- WORK TO BE COMPLETED -
Reproduce the material with every occurrence of "screenshot" replaced by "image", leaving everything else unchanged. Omit the pictures from your answer.

Records of locating words and elements
========

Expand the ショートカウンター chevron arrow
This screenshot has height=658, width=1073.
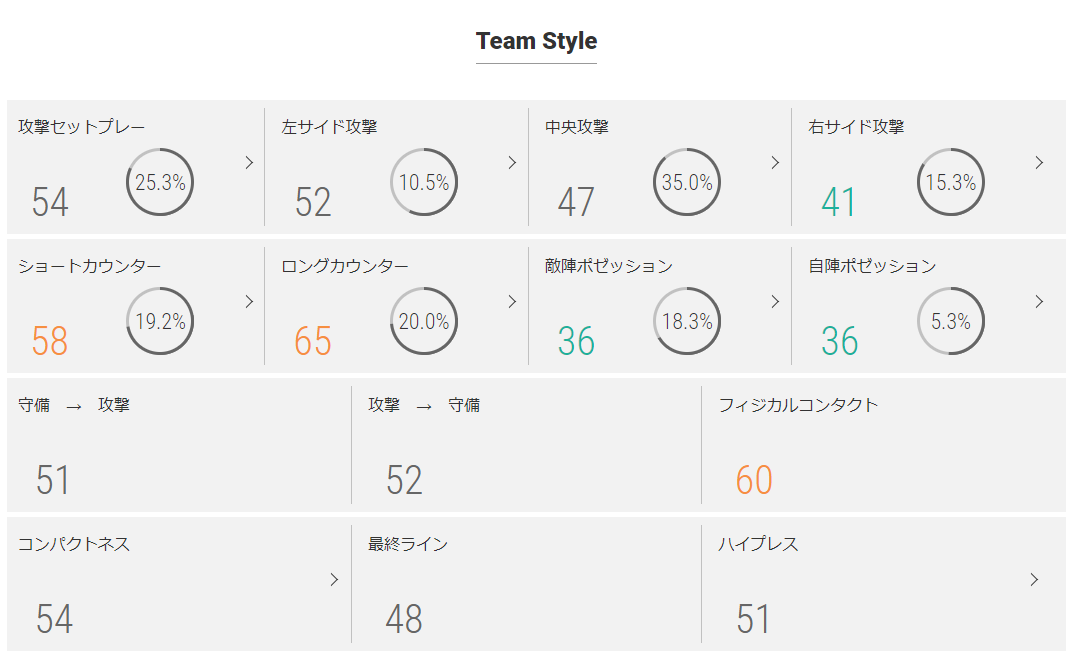249,302
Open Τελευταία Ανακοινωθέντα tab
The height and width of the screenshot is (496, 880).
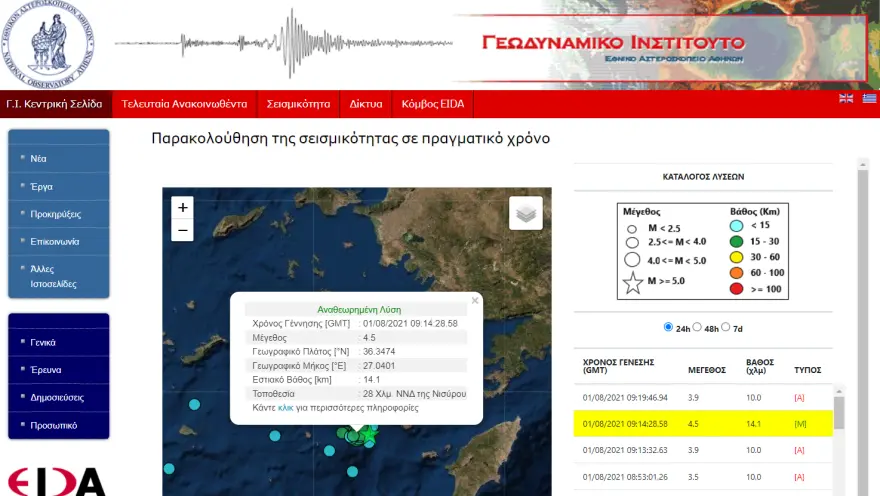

========

- SOLUTION TO THIS EXERCISE -
Expand the ショートカウンター chevron arrow
This image has height=658, width=1073.
249,302
Open Τελευταία Ανακοινωθέντα tab
The height and width of the image is (496, 880).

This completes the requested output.